接下来看SqlGatewayEndpointFactoryUtils.createSqlGatewayEndpoint()方法:
public static List<SqlGatewayEndpoint> createSqlGatewayEndpoint(
SqlGatewayService service, Configuration configuration) {
// 加载 sql-gateway.endpoint.type 配置
List<String> identifiers = configuration.get(SQL_GATEWAY_ENDPOINT_TYPE);
if (identifiers == null || identifiers.isEmpty()) {
throw new ValidationException(
String.format(
"Endpoint options do not contain an option key '%s' for discovering an endpoint.",
SQL_GATEWAY_ENDPOINT_TYPE.key()));
}
// 验证参数
validateSpecifiedEndpointsAreUnique(identifiers);
List<SqlGatewayEndpoint> endpoints = new ArrayList<>();
for (String identifier : identifiers) {
// 根据字符串匹配对应的工厂类表示,Factory.factoryIdentifier() 获取字符标识
// 例如 HiveServer2EndpointFactory 的标识 IDENTIFIER 为 hiveserver2
final SqlGatewayEndpointFactory factory =
FactoryUtil.discoverFactory(
Thread.currentThread().getContextClassLoader(),
SqlGatewayEndpointFactory.class,
identifier);
endpoints.add(
factory.createSqlGatewayEndpoint(
new DefaultEndpointFactoryContext(
service,
configuration,
getEndpointConfig(configuration, identifier))));
}
return endpoints;
}
在方法里主要是通过配置文件获取sql-gateway.endpoint.type配置项内容来获取endpoint类型,并根据该配置项内容的字符串与各个工厂类的标识进行遍历对比,来获取指定的工厂类,并创建出对应的实例。

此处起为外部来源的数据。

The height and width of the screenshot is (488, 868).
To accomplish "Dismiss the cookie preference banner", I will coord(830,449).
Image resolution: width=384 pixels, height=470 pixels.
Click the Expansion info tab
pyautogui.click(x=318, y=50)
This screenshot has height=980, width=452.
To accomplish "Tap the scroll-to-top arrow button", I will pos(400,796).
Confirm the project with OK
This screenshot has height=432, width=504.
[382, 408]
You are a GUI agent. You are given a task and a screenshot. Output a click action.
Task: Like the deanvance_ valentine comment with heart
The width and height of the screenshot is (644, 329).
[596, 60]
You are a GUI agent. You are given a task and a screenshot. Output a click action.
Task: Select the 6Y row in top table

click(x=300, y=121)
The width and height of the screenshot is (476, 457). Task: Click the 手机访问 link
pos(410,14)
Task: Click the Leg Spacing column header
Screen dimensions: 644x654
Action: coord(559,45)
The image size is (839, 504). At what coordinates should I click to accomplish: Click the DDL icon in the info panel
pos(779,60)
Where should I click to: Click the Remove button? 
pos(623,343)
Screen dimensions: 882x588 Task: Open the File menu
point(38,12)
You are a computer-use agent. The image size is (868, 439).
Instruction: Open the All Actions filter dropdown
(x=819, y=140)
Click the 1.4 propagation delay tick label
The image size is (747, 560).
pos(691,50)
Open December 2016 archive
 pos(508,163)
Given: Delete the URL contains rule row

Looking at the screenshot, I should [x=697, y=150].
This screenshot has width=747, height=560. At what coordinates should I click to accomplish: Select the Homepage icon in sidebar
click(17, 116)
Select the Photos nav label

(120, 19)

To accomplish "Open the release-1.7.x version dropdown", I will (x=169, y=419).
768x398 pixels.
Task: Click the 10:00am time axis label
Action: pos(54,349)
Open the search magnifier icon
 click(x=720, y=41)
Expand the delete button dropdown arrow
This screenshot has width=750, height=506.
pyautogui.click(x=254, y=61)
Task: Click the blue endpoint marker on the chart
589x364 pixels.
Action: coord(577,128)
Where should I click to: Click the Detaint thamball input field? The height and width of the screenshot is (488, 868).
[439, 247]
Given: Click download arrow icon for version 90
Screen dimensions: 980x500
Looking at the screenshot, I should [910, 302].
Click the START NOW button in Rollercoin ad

例如我们在sql-gateway.endpoint.type中配置的为hiveServer2,则此处加载的工厂类为HiveServer2EndpointFactory,该工厂类创造出的实例为HiveServer2Endpoint。
最后Flink通过SqlGatewayEndpoint.start()方法启动对应的endpoint,此处我们调用的为HiveServer2Endpoint的start方法。
我们点进org.apache.flink.table.endpoint.hive.HiveServer2Endpoint.start()方法内部:
@Override
public void start() throws Exception {
buildTThreadPoolServer();
serverThread.start();
}
首先,HiveServer2Endpoint实现了Runnable接口,这是一个线程,我们点开buildTThreadPoolServer方法:
private void buildTThreadPoolServer() {
executor =
ThreadUtils.newThreadPool(
minWorkerThreads,
maxWorkerThreads,
workerKeepAliveTime.toMillis(),
"hiveserver2-endpoint-thread-pool");
try {
server =
new TThreadPoolServer(
new TThreadPoolServer.Args(new TServerSocket(socketAddress))
.processorFactory(
new TProcessorFactory(
new TCLIService.Processor<>(this)))
.transportFactory(new TTransportFactory())
// Currently, only support binary mode.
.protocolFactory(new TBinaryProtocol.Factory())
.inputProtocolFactory(
new TBinaryProtocol.Factory(
true, true, maxMessageSize, maxMessageSize))
.requestTimeout(requestTimeoutMs)
.requestTimeoutUnit(TimeUnit.MILLISECONDS)
.beBackoffSlotLength(backOffSlotLengthMs)
.beBackoffSlotLengthUnit(TimeUnit.MILLISECONDS)
.executorService(executor));
} catch (Exception e) {
throw new SqlGatewayException("Failed to build the server.", e);
}
}
在这里,Flink构建了一个Hive thrift服务端,准备监听端口并准备建立session,没有太多可说的,我们返回上一级,继续看HiveServer2Endpoint.start()方法中的现场启动方法。
我们来看HiveServer2Endpoint的run方法:
@Override
public void run() {
try {
LOG.info("HiveServer2 Endpoint begins to listen on {}.", socketAddress.toString());
server.serve();
} catch (Throwable t) {
LOG.error("Exception caught by " + getClass().getSimpleName() + ". Exiting.", t);
System.exit(-1);
}
}
在这里,启动我们刚才构建好的服务端,开始监听我们hive-site里配置的url。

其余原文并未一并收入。